The batteries made here do not have any liquid and are not flammable as other types of batteries under development for electric cars, he said.

The BatScap plant is a joint venture between Bollore Group and state-controlled power utility EDF. The super-capacitors -- energy storage devices -- it produces can be used in electric cars and hybrid vehicles.

Bollore and EDF are already developing their own electric car, the BlueCar.

Bollore announced he had signed a contract with Continental AG to supply 100,000 supercapacitator modules for BMW cars.

Bollore, who also owns the Direct Soir newspaper and Direct8 television channel, is a close friend of French President Nicolas Sarkozy.

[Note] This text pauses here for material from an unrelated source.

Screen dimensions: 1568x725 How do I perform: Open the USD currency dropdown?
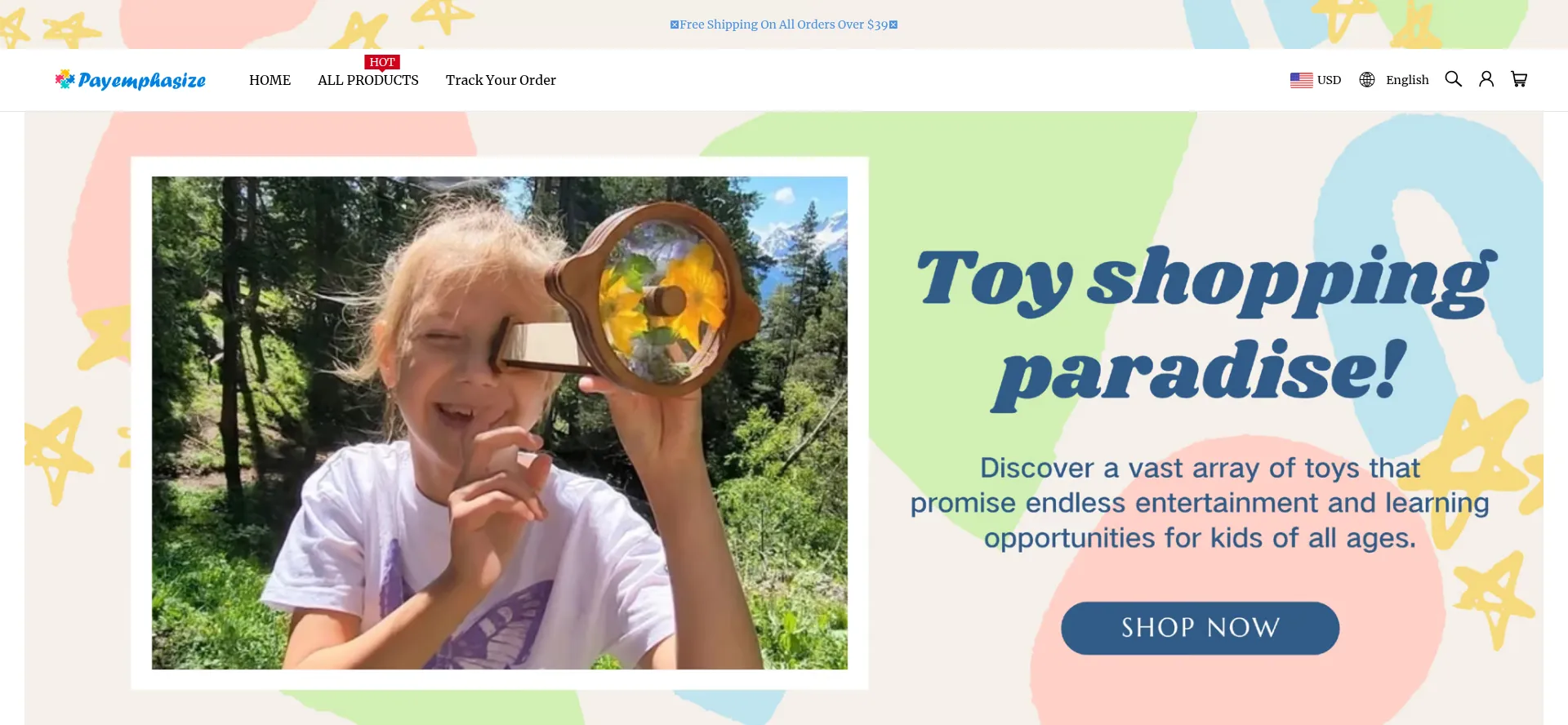click(1316, 80)
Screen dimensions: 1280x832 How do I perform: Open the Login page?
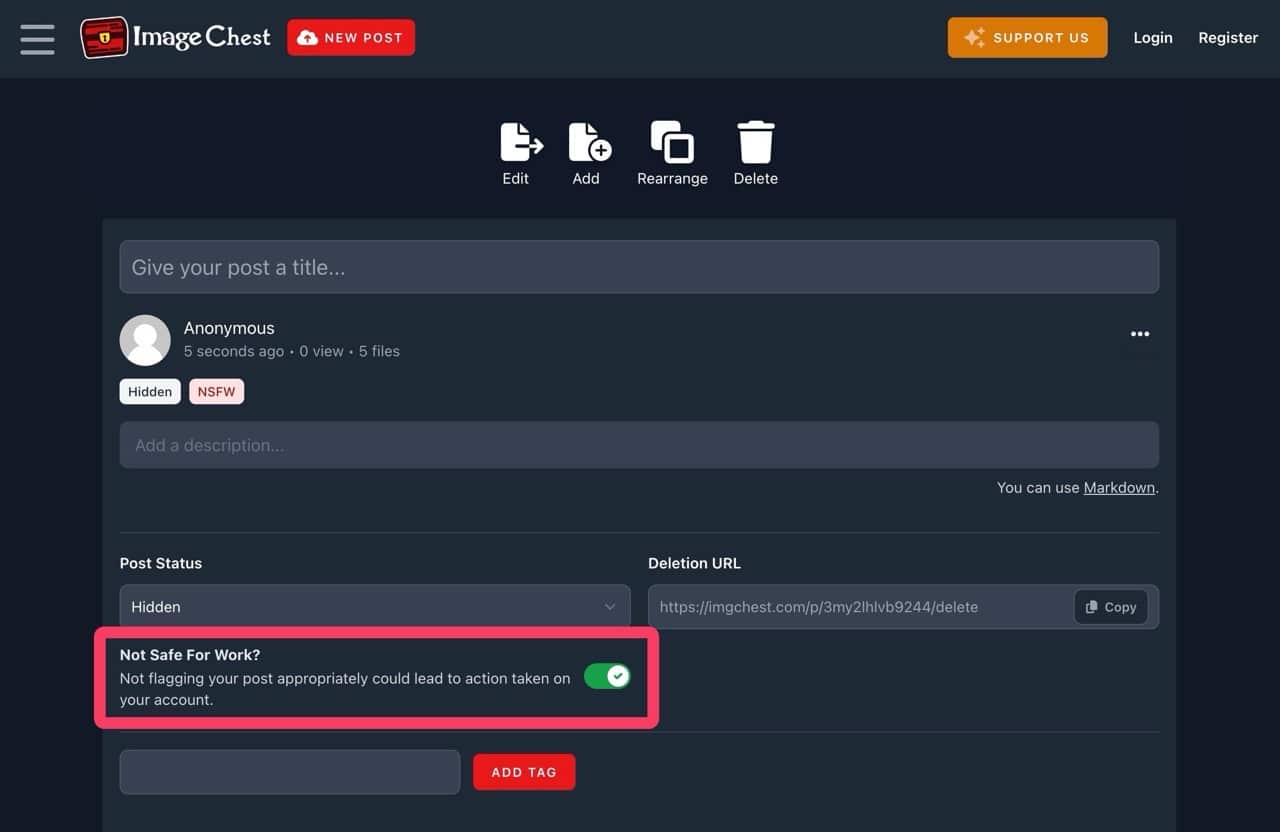click(1152, 38)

The timing looks fortuitous, with oil about $90 a barrel and car groups such as General Motors Corp, Toyota Motor Corp, PSA Peugeot Citroen and Renault switching to electric cars from hybrids which they build on a small scale.

For Bollore, who has large stakes in media group Havas and media buying firm Aegis Group Plc, batteries are about business, not just about saving the globe.

"We want to help reduce CO2 emissions, but it is also a business with relatively interesting profit margins," said Cedric Bollore, a cousin and company director.

BATTERY MAKERS BLOOM

In December, Bollore sealed a joint venture deal with Italian car design group Pininfarina to put a four-seater electric car on the market by the summer of 2009.

Cedric Bollore said on Thursday Pininfarina would produce cars from 2009 and, from 2012, at a rate of 15,000 cars per year.

He said the cars would be available via the Internet for a lease of 500 euros per month and would target densely populated centers such as Paris, London, New York, Tokyo and San Francisco.

BatScap is not the only firm working on batteries or electric vehicles.

Renault on Monday signed a deal for the mass production of electric cars for Israel using a battery developed by Japan's NEC Corp and Nissan Motor Co Ltd.

Spain and Portugal last week launched the Mobi-Green project for a green vehicle running on fuel cells or an electric engine.

And at the Detroit Motor Show earlier this month, Toyota President Katsuaki Watanabe said the automaker would market a fleet of rechargeable vehicles by the end of 2010 and was building a factory for next-generation lithium-ion batteries.

Johnson Controls Inc and France's Saft Groupe SA also signed a deal to provide batteries for hybrid cars to China's SAIC Motor Corp.

The big difference between a hybrid and an electric vehicle is that the latter has no combustion engine. But that raises questions about the distance a car can run before it needs recharging, and about speed.

The BlueCar, a concept which has been presented at several European autoshows, can run 250 km (155.3 miles) between charges, has a top speed of 125 km per hour and can accelerate from zero to 60 km per hour in 6.3 seconds.